Can I create a *super* super-user so that I can actually have a user that can deny permission to root?

The "user" you want is called LSM: Linux security module. The most well known are SELinux and AppArmor.

By this you can prevent certain binaries (and their child processes) from doing certain stuff (even if their UID is root). But you may allow these operations to getty and its child processes so that you can do it manually.

You're misunderstanding the concept of the root user.

In plain English, root is at the "top of the tree".

What if you decide one day to have a "super super user", and then next month, a "super super super user"(!). How far "up" the tree would you want to go? How would you shuffle all the permissions and hierarchy to make that work? Who is always at the top? Someone has to be at the top, and it's root. End of story.

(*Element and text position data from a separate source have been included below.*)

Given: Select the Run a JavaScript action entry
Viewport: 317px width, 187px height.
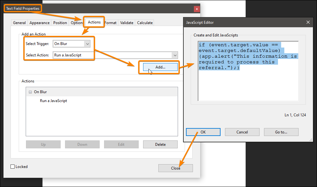Looking at the screenshot, I should coord(54,100).
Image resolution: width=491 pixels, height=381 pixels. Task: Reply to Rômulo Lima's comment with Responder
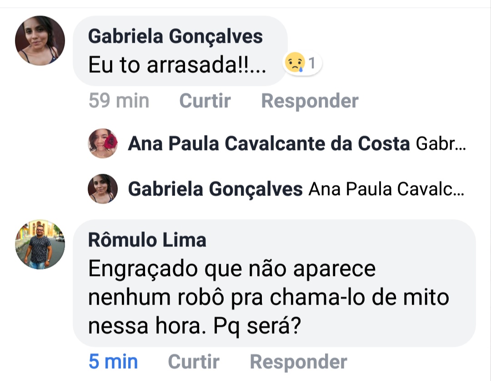click(298, 362)
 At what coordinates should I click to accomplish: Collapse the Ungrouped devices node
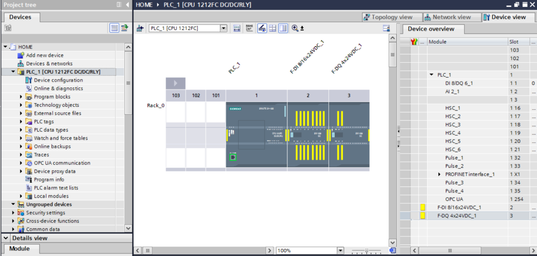pyautogui.click(x=13, y=204)
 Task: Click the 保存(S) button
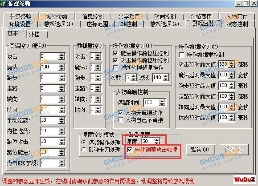(x=234, y=150)

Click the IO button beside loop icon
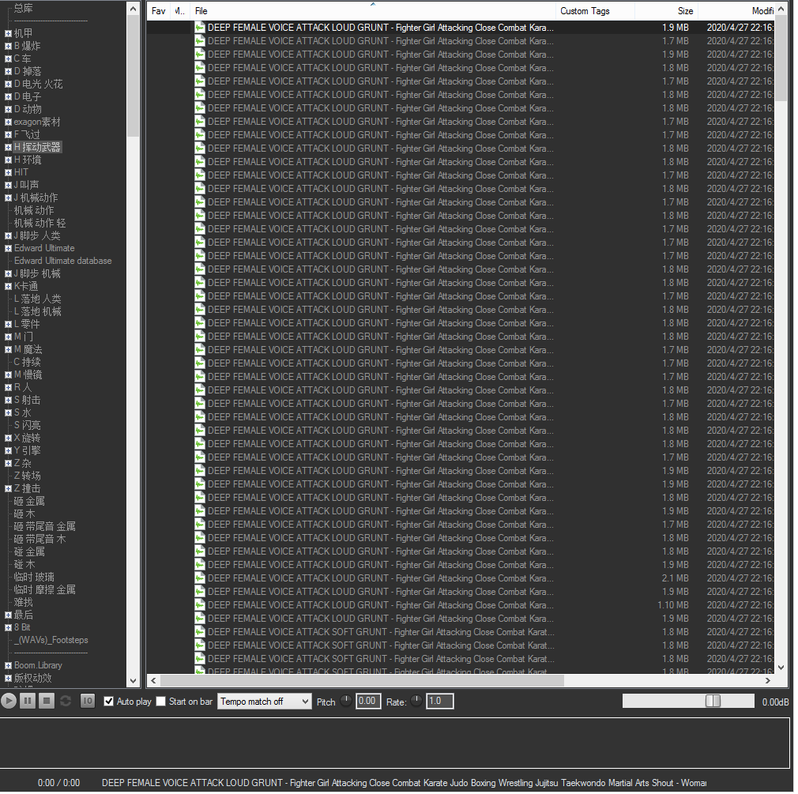[88, 701]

The solutions given here - including AppArmor and SELinux - don't really change this. They simply allow finer grain control over root permissions and processes.

It sounds to me like your update process isn't suitable for the desired outcome. But that's not a fault of the root user, at all. Instead of overcomplicating things, think of root as the highest level permission user, and then everything else, you have to work downwards.

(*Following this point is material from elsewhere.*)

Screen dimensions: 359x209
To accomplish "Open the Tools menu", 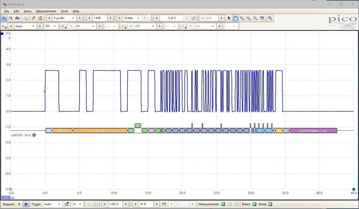I will coord(64,11).
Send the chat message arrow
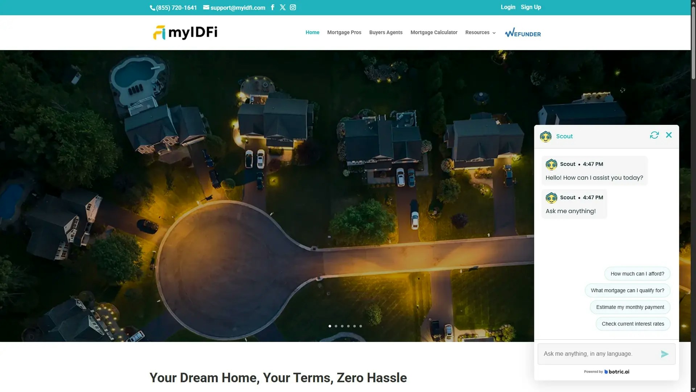The width and height of the screenshot is (696, 392). 664,354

I know some people will mark this down, but there is no level higher in the user hierarchy, and all the other solutions simply give slightly different control to how root permissions work. But they do not create a new user, with higher permissions.

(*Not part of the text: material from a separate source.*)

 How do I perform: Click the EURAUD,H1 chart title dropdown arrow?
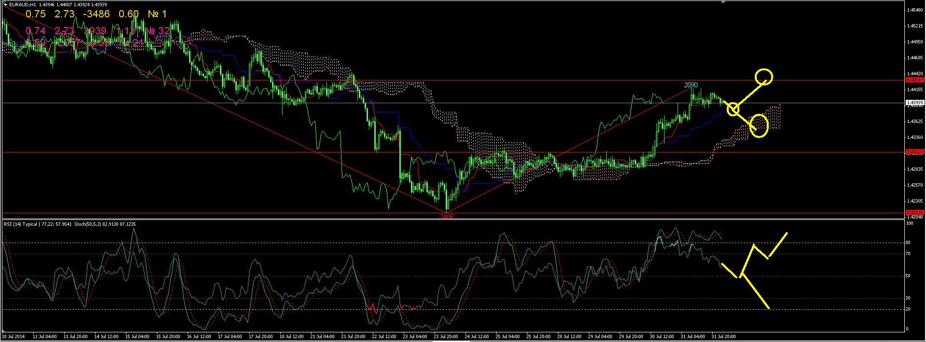(6, 5)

You can't have a user with "more permissions" than root because root represents the highest level of permissions possible. Using a phrase like "more control than root" is a contradiction - root has full control and all possible permissions, so there is nothing that can be done above it.

If you just want to prevent files or directories from being changed/deleted then just set the immutable flag on them.

chattr +i <file>

Not even root will be able to do anything to them unless the flag is removed. It's also possible to use the container/namespace system to prevent root access but that seems like overkill for what you need.